DJOKOVIC ET CECCHINATO, DESTINS CROISÉS

Après trois heures d’un combat déjà très agréable à suivre, le public du Lenglen s’apprêtait à vivre un moment magique avec un tie-break d’anthologie. A partir de 5-5 dans ce jeu décisif, un festival de trois points exceptionnels a mis la foule en transe. Cecchinato s’est d’abord procuré une première balle de match à l’issue d’un incroyable échange de 25 coups. Djokovic a répondu en sauvant celle-ci avec une superbe volée croisée de revers qui a fait lever le public parisien. Dans une ambiance de feu, le Serbe en a rajouté une couche avec un magnifique échange conclu par une volée réflexe au filet.
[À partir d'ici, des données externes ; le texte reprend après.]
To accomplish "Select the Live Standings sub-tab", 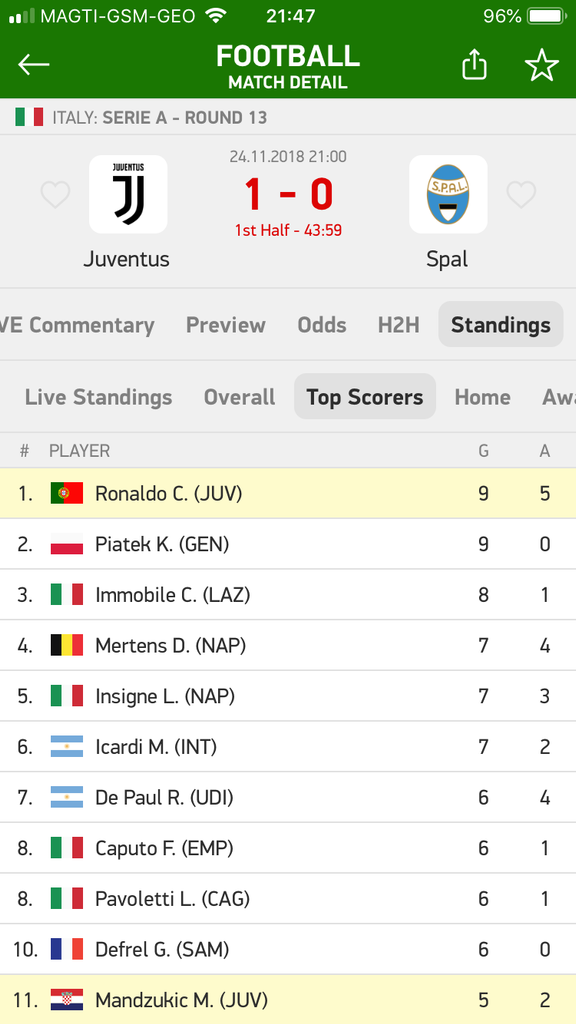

Le Lenglen en redemandait ! Comme dans la deuxième manche, Djokovic parviendra dans ce tie-break à se procurer trois balles de set. Mais comme dans le deuxième set, il n’en convertira aucune. Le Serbe s’en est notamment mordu les doigts sur la troisième, lorsqu’il a catapulté son coup droit dans le ciel parisien alors que le plus dur était fait. Ce n’était pas le jour du «Djoker», c’était celui de Cecchinato. Sur sa quatrième balle de match, l’Italien retournera un service-volée de Djokovic avec un sublime passing de revers qui viendra atterrir dans l’angle du court. Au bout de 3h26 de jeu, l’Italien remportait le tie-break du quatrième set 13 points à 11 et réalisait un authentique exploit. Tombant à terre, le Transalpin peinait à prendre la mesure de son accomplissement.
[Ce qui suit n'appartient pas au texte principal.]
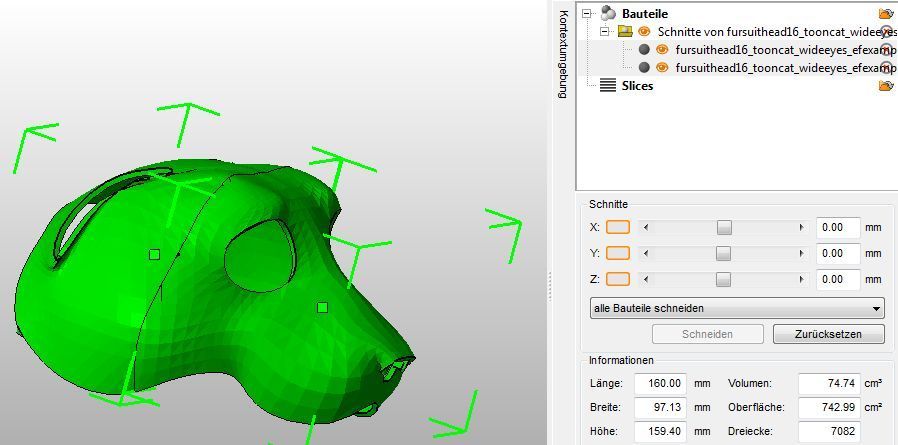Click the selection handle on the snout
Screen dimensions: 898x445
click(x=322, y=308)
Après cette rencontre, il n’a plus réussi à gagner le moindre match en Grand Chelem. Mais qu’importe, il n’oubliera pas cette belle histoire parisienne de sitôt. De son côté, Djokovic expédiera sa conférence presse quelques minutes après sa défaite contre l’Italien. Le Serbe avait émis des doutes sur sa partition à Wimbledon. Il sera finalement bien présent à Londres. Le «Djoker» remportera non seulement Wimbledon, mais aussi l’US Open les mois suivants. Le métronome serbe était de retour. Son revers inattendu à Roland-Garros avait réveillé en lui son esprit de compétiteur. Depuis ce printemps 2018, ses adversaires peuvent en témoigner.